> Excerpted passage
----------------
It’s spring in Paris, the sun is shining, the unions are on strike, and people are in the streets, protesting against Emmanuel Macron’s plans to make them work like les Anglo-Saxons. The Eurozone, like Macron, had a good 2017. But how deeply rooted are the green shoots of recovery, and what are their prospects of fruition?
Globally, economic growth is showing signs of decline after the synchronized upswing of 2017. The United States’ economy has now logged its longest expansion ever. China’s economic growth continues to slow. The forecast is for slower growth this year, and slower still in 2019 and 2020. Sooner or later, there has to be a recession.
On Wednesday, Eurostat, the EU’s statistics agency, announced that growth in the Eurozone has slowed from 0.7 percent in the last quarter of 2017 to 0.4 percent in the first quarter of 2018. This is a sharp decline, and it bodes badly. Last year, the Eurozone’s economy grew at 2.5 percent. This was its strongest showing since the pre-recession year of 2007, when growth reached 2.7 percent. The Eurozone took a decade to claw its way out of the Great Recession. The slowness of that recovery carried a social and political cost, including massive youth unemployment, the rise of nationalist parties across the Continent, and open hostility between the debtor nations of the Eurozone’s southern tier—Greece, Italy, Spain and Portugal—and the German-led austerity policies of the European Central Bank.
The slow recovery now looks like it’s also slowing down. The supply of fresh money from quantitative easing is running to a halt. The European Central Bank (ECB) has cut its bond purchases from 80 million euros a month to 30 million a month, and Mario Graghi, the ECB’s president, intends to stop bond purchases entirely in September. But in February, Peter Praet, the ECB’s chief economist, advised that the bond-buying should continue, because Eurozone inflation has consistently failed to reach the ECB’s target of 2 percent.
“Less supportive monetary policy conditions could imperil the inflation trajectory,” Praet warned in February. These are not the only causes for concern. Although the money-printing has been so extensive that there are now more Euro notes and coins in circulation than US Dollars, interest rates remain negative in the Eurozone. Europe’s banking system holds one trillion Euros of bad debt. The Eurozone’s industrial output has contracted since the start of 2018, including in Germany, the motor of the Eurozone economy. In February, German exports declined at the sharpest rate in three years.
----------------
> Collected data
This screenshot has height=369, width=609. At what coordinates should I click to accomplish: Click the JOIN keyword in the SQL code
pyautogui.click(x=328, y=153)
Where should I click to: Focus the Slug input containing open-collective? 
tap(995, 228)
----------------
> Requirements
a - In the article on the Eurozone economy, why did Peter Praet advise that the ECB's bond-buying should continue?
b - Extend the article on the Eurozone economy past its final sentence.
The data that comes after the article has no connection to it.

> Answers given
a - He advised continuing the bond purchases because Eurozone inflation has consistently failed to reach the ECB's target of 2 percent. He warned that "less supportive monetary policy conditions could imperil the inflation trajectory."

b -
Structural reforms in France and Spain have raised growth in both countries, and the economies of the Eastern European states still look healthy. But overall, the Eurozone’s feeble recovery from the Great Recession has depended upon money-printing and bond-buying, rather than the creation of conditions for long-term, self-sustaining growth. The problem is that the ECB and the European Union lack the political means to create those conditions.
In 2008, the political leadership of the Eurozone decided that the euro was too big to fail. Since its introduction in 2002, the euro had consistently underperforming in comparison to the U.S. dollar and the British Pound. But that, in the eyes of the European Union’s leadership, was a price worth paying. The creation of the Euro had confirmed that the measure of the European Union’s prospects was its currency, not its political institutions. So the Euro had to survive, at all costs.
The Euro survived the crash, and the sovereign debt crisis that followed. But the political leadership of the European Union, both the elected ones in the chancelleries of Europe’s nation states and the unelected ones in the EU’s imperial capital at Brussels, have been unable to restructure the Eurozone, politically and economically. The European Financial Stability Facility (EFSF), created in 2010 to assist European states with loans, is a temporary device. Just as the European Union is not the United States of Europe, the ECB is not the Federal Reserve.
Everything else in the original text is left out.